### Quoted passage
In normal market conditions, diversification is the key to the success of an investment portfolio. On the other hand, during periods of recession or heightened market volatility, it often seems like the rules change, and it can feel like an impossible task to find segments that are poised to benefit because during times when most sectors move in lockstep. One theme that often captures the attention of active traders during difficult times is the concept of increased exposure to sin stocks.
For those new to finance, sin stocks represent the segments of the market that are often associated with an activity that is considered unethical or immoral such as the consumption of alcohol or tobacco. The primary idea is that consumers will cut spending in nearly every area of their lives other than vice and leisure. In this article, we'll take a look at a common fund used to track alcohol and tobacco companies along with two top holdings that are geared more toward testing and detection of abuse.
AdvisorShares Vice ETF (ACT)
Traders who are interested in gaining exposure to niche market segments such as tobacco and alcohol companies often turn to exchange-traded products such as the Advisor Shares Vice ETF (ACT). As you can see from the chart below, the price has recently moved above the long-term resistance of its 200-day moving average, retraced toward the newfound support, and started to resume the move higher.
Traders will want to note how the recent increase in buying pressure has triggered a breakout beyond the resistance of the previous swing high and how the momentum has triggered a bullish crossover between the 50-day and 200-day moving average. This long-term buy signal is one of the most popular among followers of technical analysis and often marks the beginning of a primary uptrend. From a risk-management perspective, stop-loss orders will most likely be placed below $23.02 in order to maximize the risk/reward of the trade and to protect against a sudden shift in market sentiment.
Thermo Fisher Scientific Inc. (TMO)
With a weighting of 8.19%, Thermo Fisher Scientific Inc. (TMO) sits as the second position within the ACT portfolio. As you can see from the weekly chart below, the stock has been trading within a defined channel pattern since mid-2018, with the brief exception of the breakdown this past March.

### Your task
Reproduce the portion of the sin stocks article that begins at the words "Traders will want" and stops after the words "in market sentiment.", substituting "golden cross" for "bullish crossover".

### Listed entries

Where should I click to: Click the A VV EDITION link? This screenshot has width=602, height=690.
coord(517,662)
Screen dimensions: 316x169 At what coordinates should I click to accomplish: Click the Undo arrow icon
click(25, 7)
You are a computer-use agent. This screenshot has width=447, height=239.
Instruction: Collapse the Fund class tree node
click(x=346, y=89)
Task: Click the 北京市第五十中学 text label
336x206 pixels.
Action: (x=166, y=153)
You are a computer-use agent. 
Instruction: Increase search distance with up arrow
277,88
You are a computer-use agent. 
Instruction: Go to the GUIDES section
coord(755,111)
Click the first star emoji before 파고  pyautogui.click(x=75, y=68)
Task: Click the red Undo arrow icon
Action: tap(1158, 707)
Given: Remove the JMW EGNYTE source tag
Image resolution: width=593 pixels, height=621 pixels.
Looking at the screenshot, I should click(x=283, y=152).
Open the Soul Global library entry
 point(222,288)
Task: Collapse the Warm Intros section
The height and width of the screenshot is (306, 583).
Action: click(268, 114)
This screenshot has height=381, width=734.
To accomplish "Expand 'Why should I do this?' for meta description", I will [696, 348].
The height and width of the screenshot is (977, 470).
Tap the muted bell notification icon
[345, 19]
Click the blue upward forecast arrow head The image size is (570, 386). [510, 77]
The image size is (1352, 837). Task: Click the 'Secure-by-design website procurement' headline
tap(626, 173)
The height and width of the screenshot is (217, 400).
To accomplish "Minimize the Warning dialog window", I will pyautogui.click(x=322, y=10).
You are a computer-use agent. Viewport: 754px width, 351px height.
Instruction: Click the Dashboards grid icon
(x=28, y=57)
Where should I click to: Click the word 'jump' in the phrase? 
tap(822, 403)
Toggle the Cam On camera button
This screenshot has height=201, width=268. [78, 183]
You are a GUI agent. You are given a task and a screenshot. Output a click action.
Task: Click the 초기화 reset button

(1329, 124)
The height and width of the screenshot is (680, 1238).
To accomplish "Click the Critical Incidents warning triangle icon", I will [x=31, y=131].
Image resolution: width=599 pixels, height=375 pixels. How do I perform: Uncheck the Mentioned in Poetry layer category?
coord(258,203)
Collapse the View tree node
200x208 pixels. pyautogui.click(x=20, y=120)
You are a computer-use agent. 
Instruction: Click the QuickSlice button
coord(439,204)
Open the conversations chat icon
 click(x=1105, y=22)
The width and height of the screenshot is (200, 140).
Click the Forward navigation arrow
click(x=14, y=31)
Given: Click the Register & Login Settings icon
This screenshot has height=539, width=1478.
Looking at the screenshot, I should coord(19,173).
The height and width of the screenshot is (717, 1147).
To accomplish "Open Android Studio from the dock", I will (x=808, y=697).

### Output of the exercise
Traders will want to note how the recent increase in buying pressure has triggered a breakout beyond the resistance of the previous swing high and how the momentum has triggered a golden cross between the 50-day and 200-day moving average. This long-term buy signal is one of the most popular among followers of technical analysis and often marks the beginning of a primary uptrend. From a risk-management perspective, stop-loss orders will most likely be placed below $23.02 in order to maximize the risk/reward of the trade and to protect against a sudden shift in market sentiment.